» **SELECTED TEXT**
Networked computing is just a mirror. We seem surprised when some of the
things we see it aren’t very nice, but perhaps we shouldn’t be.

------
mncharity
> the entire PLATO system was designed with social sharing in mind, he says,
> whereas the modern Internet is more fundamentally suited to fetching
> websites and documents.

> the API was in the operating system and it allowed any app to be social.
> That was kind of the assumption that the PLATO people had.

Hmm, so why didn't the web emphasize social? Ponder...

Read-only web. The first web browser(s?) were read-write editors. HTTP GET was
paired with PUT. But ramp up happened on read-only browsers (Mosaic,
Navigator). User input wasn't possible until ISINDEX and then FORMs. Write
didn't become part of the culture.

Documents, and separate social. In an ecosystem of ftp, and assorted file
formats, and nntp (usenet news), there was a missing integrative piece.
HMTL/URLs addressed that. Gopher had similar motivation. HTML was a static
document format. But the 'one piece of an ecosystem' model meant social wasn't
tightly integrated. If you wanted social, you did news, not WWW. You posted
urls.

News (distributed social) plateaued, then declined, and the focus of social
development shifted to web sites. I was never quite sure why news development
stalled. There was a multi-year period, where it was clear what needed to be
done to advance (eg voting), but it wasn't happening.

» **MATERIAL**
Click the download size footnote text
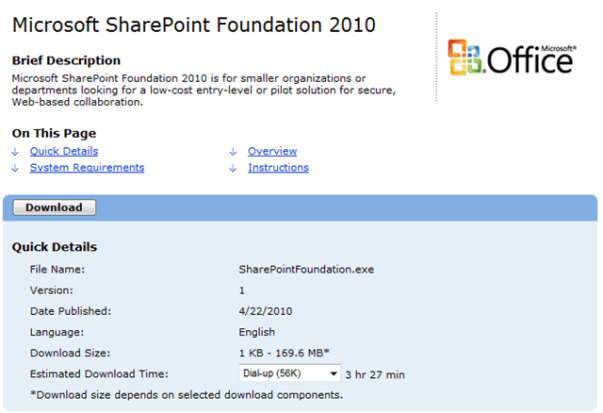Image resolution: width=603 pixels, height=413 pixels. pos(185,394)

» **STATED PROBLEM 1**
In the thread about PLATO and the early web, which read-only browsers did the web's ramp up happen on?
» **STATED PROBLEM 2**
Go on with the thread about PLATO and the early web, picking up after its last sentence.

» **EXERCISE RESULT 1**
Mosaic and Navigator.

» **EXERCISE RESULT 2**
One certainly could have built a pervasively social system on top of the web.
But it's hard for add-on layers to get traction. Even when they were part of
the original vision. For example, X Windows' low-level Xlib, was intended only
for the higher-level libraries everyone would then use, but those were slow to
materialize, so everyone just stuck with Xlib.

Part of why the web worked was its initial simplicity and subsequent feature
creeping. The hypertext community was quite miffed that this toy was getting
traction, when their various more complex systems were not.

But we never got say a news2://... protocol. It seemed dotcom was pulling the
oxygen away from a lot of potential infrastructure-ish projects - perhaps that
was part of it.

Anyway, random musings.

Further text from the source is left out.